• _EXTRACTED TEXT_:
■ ■ ■ ■ ■ ■ ■

As a result, even if an LLM sat down with 10,000 physics teachers simultaneously, it wouldn’t necessarily get 10,000 more value out of those interactions than a single biological brain spending time with a single physics teacher. That’s because LLMs learn from examples, or from human preferences between various generated sentences, rather than by understanding rules and later recalling them in relevant situations. Of course, this may change very fast, this kind of learning from instruction may be possible in LLMs, but the basic point is:
there is a limit to how much learning digital brains can extract from interacting with the world currently
The “it will never work” type arguments
In one of his presentations, Hinton reminded everyone that for a long time, neural networks were completely dismissed: optimisation will get stuck in a local minimum, we said, they will never work. That turned out to be completely false and misleading, local minima are not a limitation of deep learning after all.
Yet his current argument involves saying that “analogue brains” can’t have a learning algorithm as good as backpropagation. This is mostly based on the evidence that although he tried hard, he failed to find a biologically plausible learning algorithm that is as efficient as backpropagation in statistical learning. But what if that’s just what we currently think? After all the whole ML community could convince ourselves that support vector machines were superior to neural networks? What if we prematurely conclude digital brains are superior to analogue brains just because we haven’t yet managed to make analogue computation work better.

■ ■ ■ ■ ■ ■ ■

• _DATA PROVIDED_:
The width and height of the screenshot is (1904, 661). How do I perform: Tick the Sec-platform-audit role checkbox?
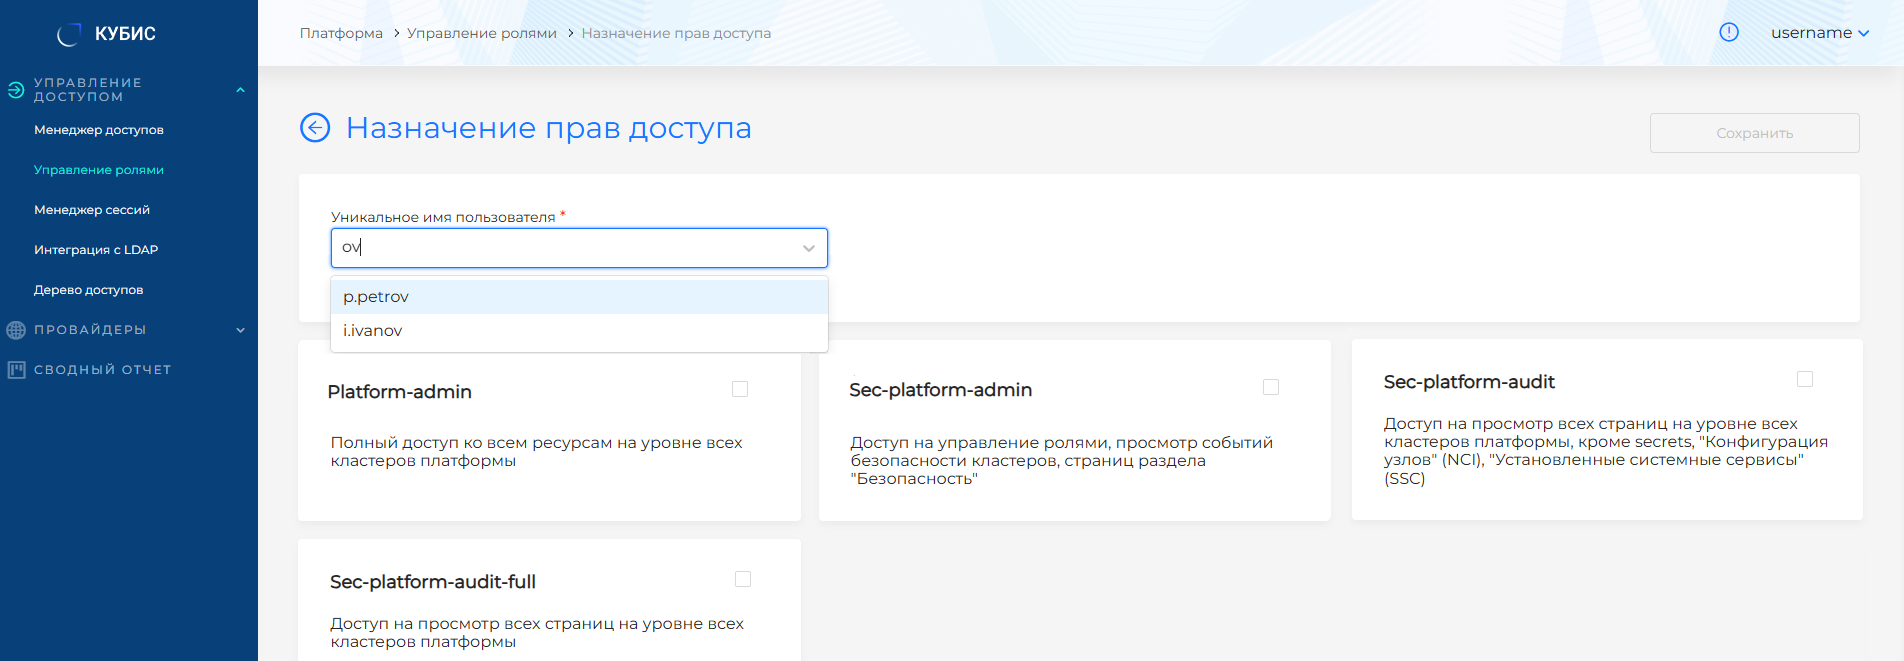1805,379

■ ■ ■ ■ ■ ■ ■

• _TASK OBJECTIVE_: Say whether each statement below agrees with the text on digital and analogue brains, answering yes or no and quoting the words of the text that decide it. 1. LLMs learn by understanding rules and later recalling them in relevant situations. 2. Hinton failed to find a biologically plausible learning algorithm as efficient as backpropagation. 3. Local minima turned out to be a limitation of deep learning.

• _ANSWER_:
1. No: "LLMs learn from examples, or from human preferences between various generated sentences, rather than by understanding rules and later recalling them in relevant situations."
2. Yes: "although he tried hard, he failed to find a biologically plausible learning algorithm that is as efficient as backpropagation in statistical learning."
3. No: "local minima are not a limitation of deep learning after all."